Oral Presentation 2014 International Biophysics Congress

Analysis of bacterial type III effector secretion mechanism based on the observation of rotation of type III secretion apparatus (#149)

Takashi Ohgita 1 , Naoki Hayashi 1 , Naomasa Gotoh 1 , Kentaro Kogure 1
  1. Kyoto Pharmaceutical University, Kyoto, Japan

Gram negative bacteria (e.g. Pseudomonas aeruginosa) inject effector proteins involved in infection and toxicity into host cells via needle-like type III secretion apparatus (T3SA). However, the mechanism of effector secretion through T3SA is unknown. T3SA shows high genetic and structural similarities to flagellum. The effector secretion via T3SA requires proton-motive force, like flagellar rotation. Based on such high similarities between T3SA and flagellum, we hypothesized that T3SA would generate driving-force for effector secretion by rotating its needle structure depending on proton-motive force.

To prove this hypothesis, we first constructed a novel observation system for T3SA rotation. In this system, streptavidin-coated fluorescent microbead was attached specifically to the tip of T3SA via strep tag II peptide. Therefore, T3SA rotation was expected to be observed as microbead rotation. By using this system, we succeeded in observing T3SA rotation in the effector secretion condition for the first time. The rotation was inhibited by a protonophore (Carbonyl cyanide-m-chlorophenyl hydrazone) which decreases proton-motive force1).

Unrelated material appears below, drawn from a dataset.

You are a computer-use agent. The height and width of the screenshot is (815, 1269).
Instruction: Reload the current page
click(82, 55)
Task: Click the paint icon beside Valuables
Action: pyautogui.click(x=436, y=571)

Moreover, we found out that effector secretion was suppressed, when T3SA rotation was inhibited physicochemically by viscous polymers (e.g. polyethylene glycol 8000)2).

Consequently, in this study, we succeeded in observing T3SA rotation for the first time, and it was suggested that the proton-motive force dependent T3SA rotation plays an important role in effector secretion process. Based on this, we proposed “rotational-secretion model” as a novel hypothetical mechanism of effector secretion through the T3SA.